▸ **Stated exercise 1**: From the checkpointing text, list every node name in the five-step pipeline that the code builds.
▸ **Stated exercise 2**: Reproduce word for word the part of the checkpointing text that opens with the words containing "Execute / resume" and closes with "remain on disk.".

▸ **Text segment**:
Checkpointing

Long-running pipelines fail. Networks drop, machines reboot, dependencies crash. Without checkpointing, a failure at step 95 of 100 means re-running all 95 successful steps. dagron's CheckpointExecutor saves progress to disk after each node completes, so you can resume from exactly where you left off.

Concepts

Checkpoint directory

The CheckpointExecutor writes checkpoint files to a directory you specify. Each file records the status and result of a completed node. On resume, the executor reads these files, skips already-completed nodes, and picks up from the first incomplete node.

Execute / resume cycle

First run: call .execute(tasks). If everything succeeds, checkpoint files are cleaned up automatically.
Failure: some nodes fail. Checkpoint files for completed nodes remain on disk.
Resume: call .resume(tasks). The executor reads the checkpoint, skips completed nodes, and retries the failed and remaining nodes.

Checkpoint info

The .checkpoint_info() method returns metadata about the current checkpoint state: which nodes are completed, which failed, and what the last run time was.

Basic usage

import dagron
import time

dag = (
    dagron.DAG.builder()
    .add_edge("extract", "transform")
    .add_edge("transform", "validate")
    .add_edge("validate", "load")
    .add_edge("load", "notify")
    .build()
)

Five-step pipeline. We will simulate a failure at the 'load' step.

First run with a failure

call_count = 0

def flaky_load():
    """Simulates a task that fails on the first attempt."""
    global call_count
    call_count += 1
    if call_count == 1:
        raise ConnectionError("Database connection lost")
    return "loaded 1000 rows"

tasks = {
    "extract": lambda: time.sleep(2) or "extracted 1000 rows",
    "transform": lambda: time.sleep(1) or "transformed",
    "validate": lambda: "all rows valid",
    "load": flaky_load,
    "notify": lambda: "email sent",
}

executor = dagron.CheckpointExecutor(dag, checkpoint_dir="/tmp/pipeline_checkpoint")
result = executor.execute(tasks)

print(result.succeeded)  # 3 (extract, transform, validate)
print(result.failed)     # 1 (load)
print(result.skipped)    # 1 (notify)

After this run, the checkpoint directory contains files for the three completed nodes:

Node	Status	Checkpointed?

▸ **Dataset content**:
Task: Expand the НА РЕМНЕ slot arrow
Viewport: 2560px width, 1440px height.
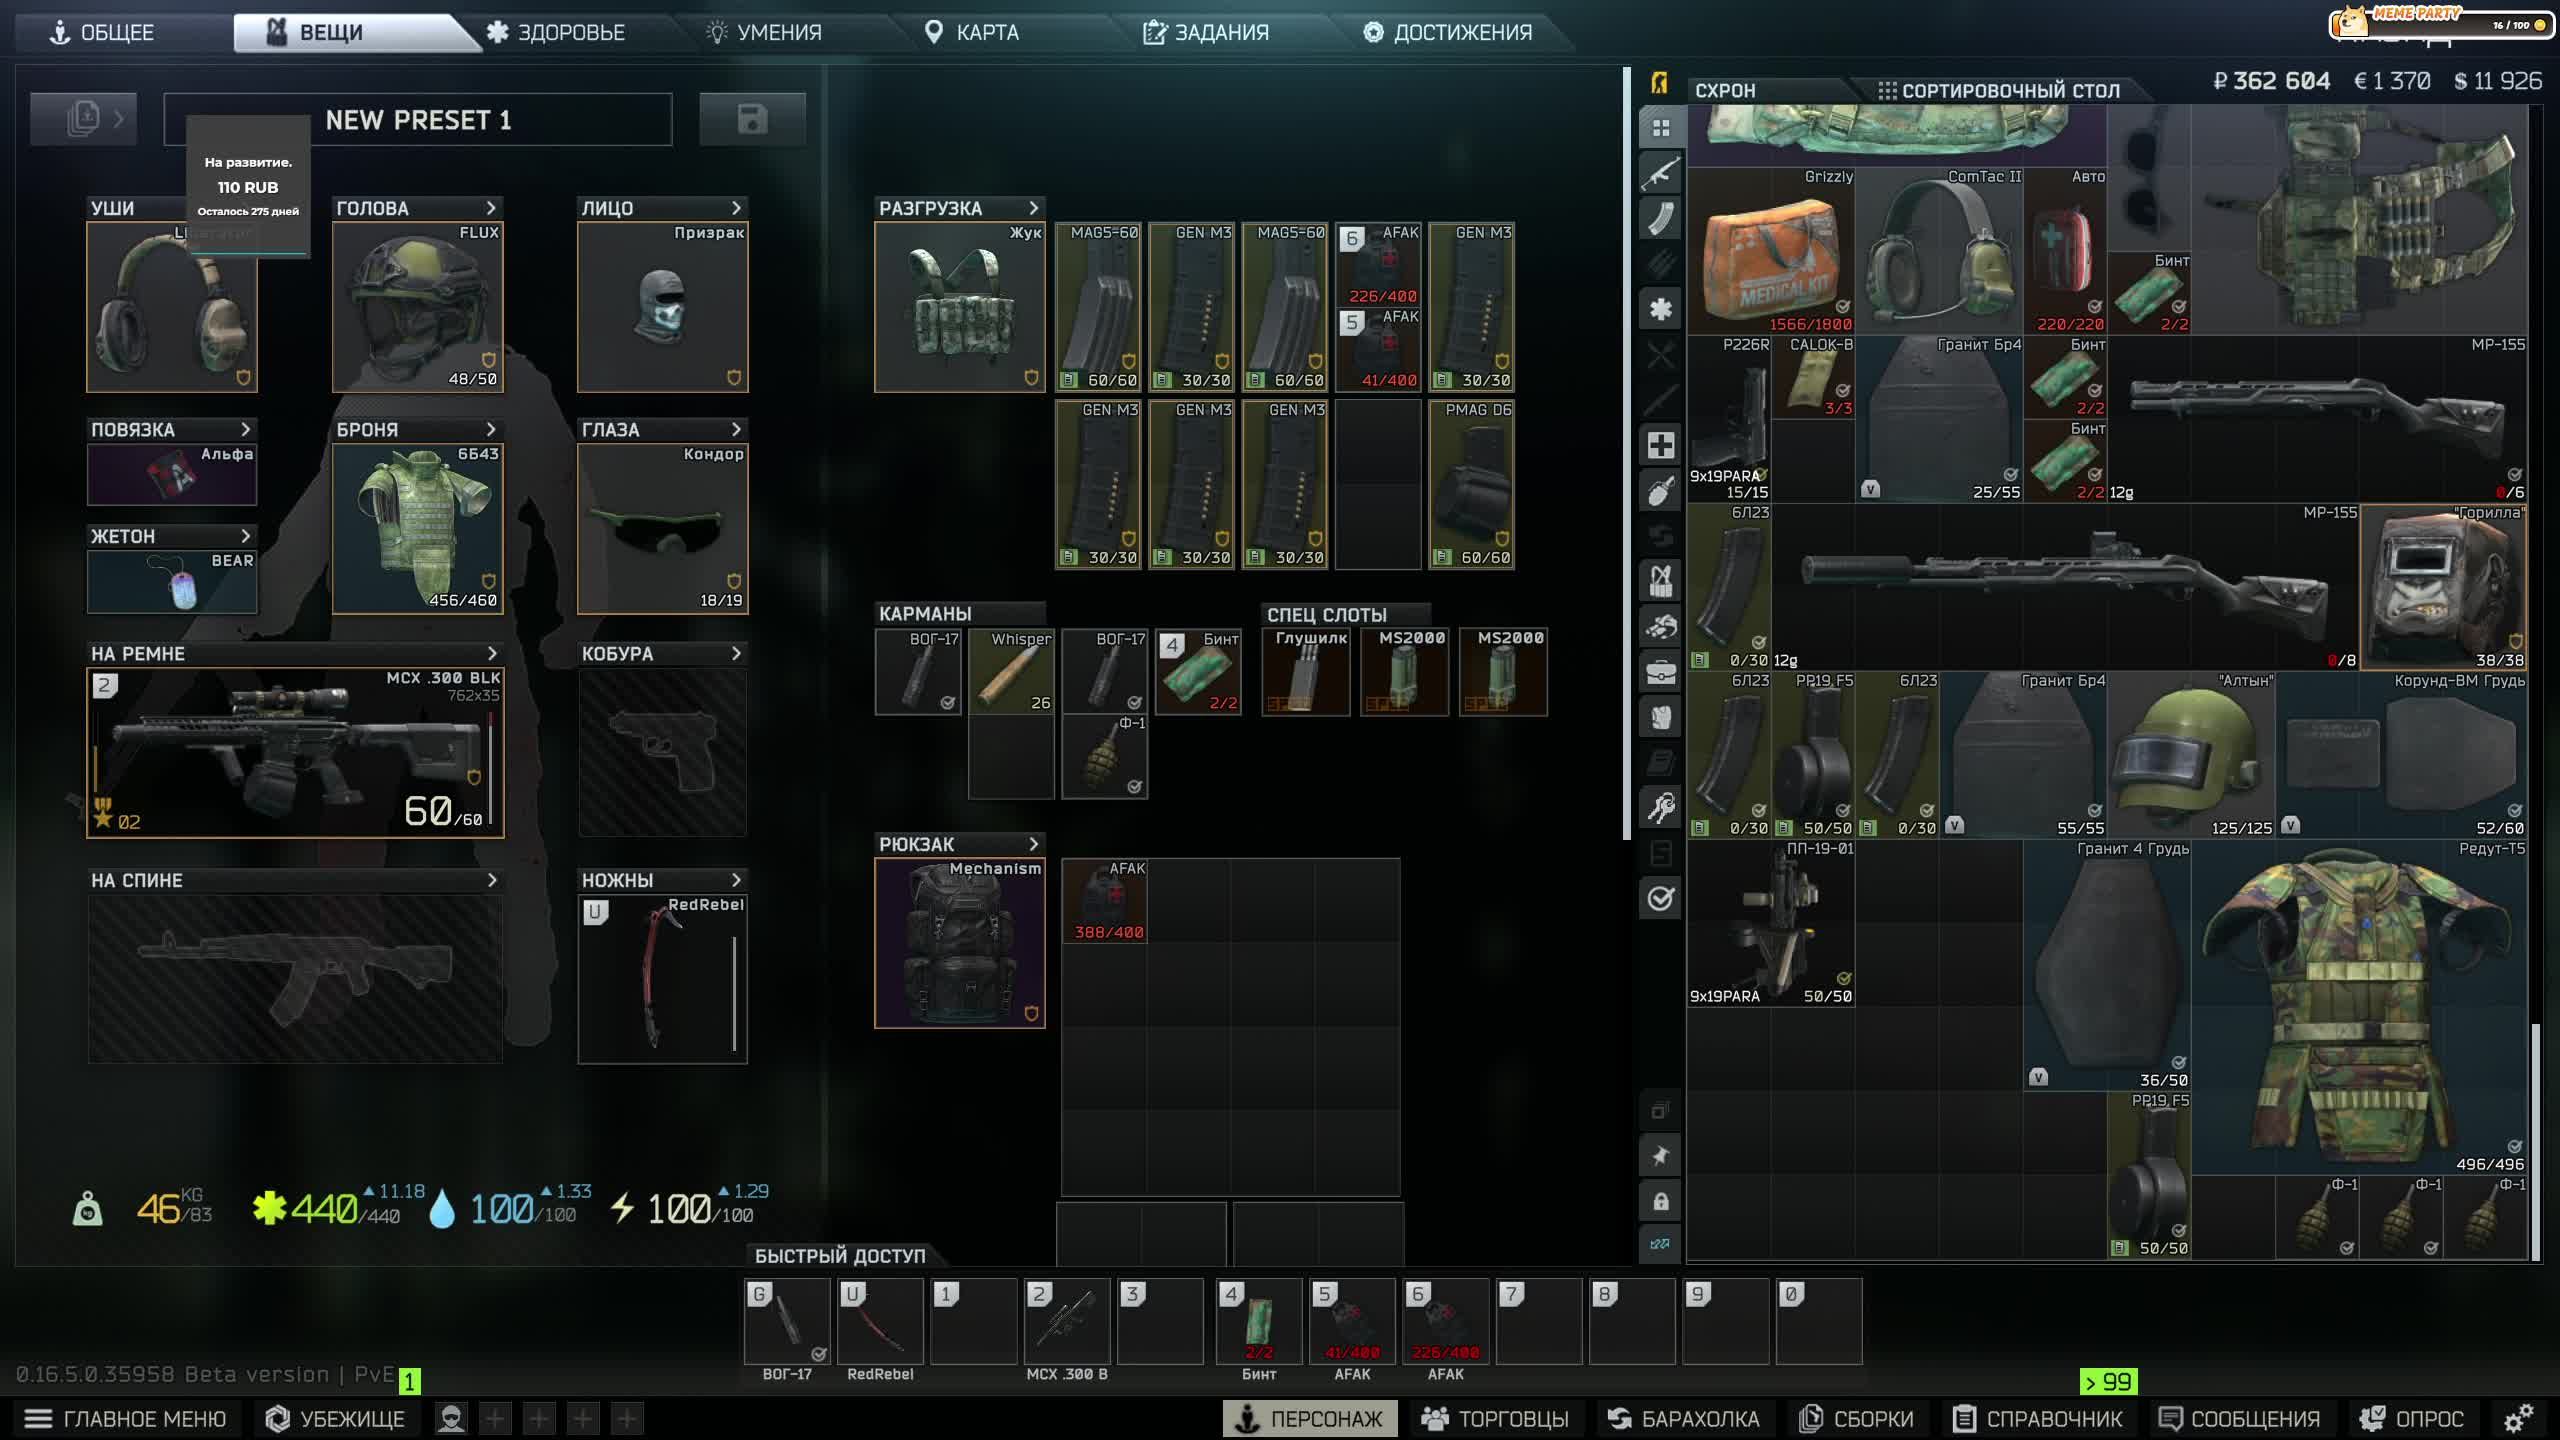Action: click(492, 653)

▸ **Worked solution 1**: extract, transform, validate, load, notify

▸ **Worked solution 2**:
Execute / resume cycle

First run: call .execute(tasks). If everything succeeds, checkpoint files are cleaned up automatically.
Failure: some nodes fail. Checkpoint files for completed nodes remain on disk.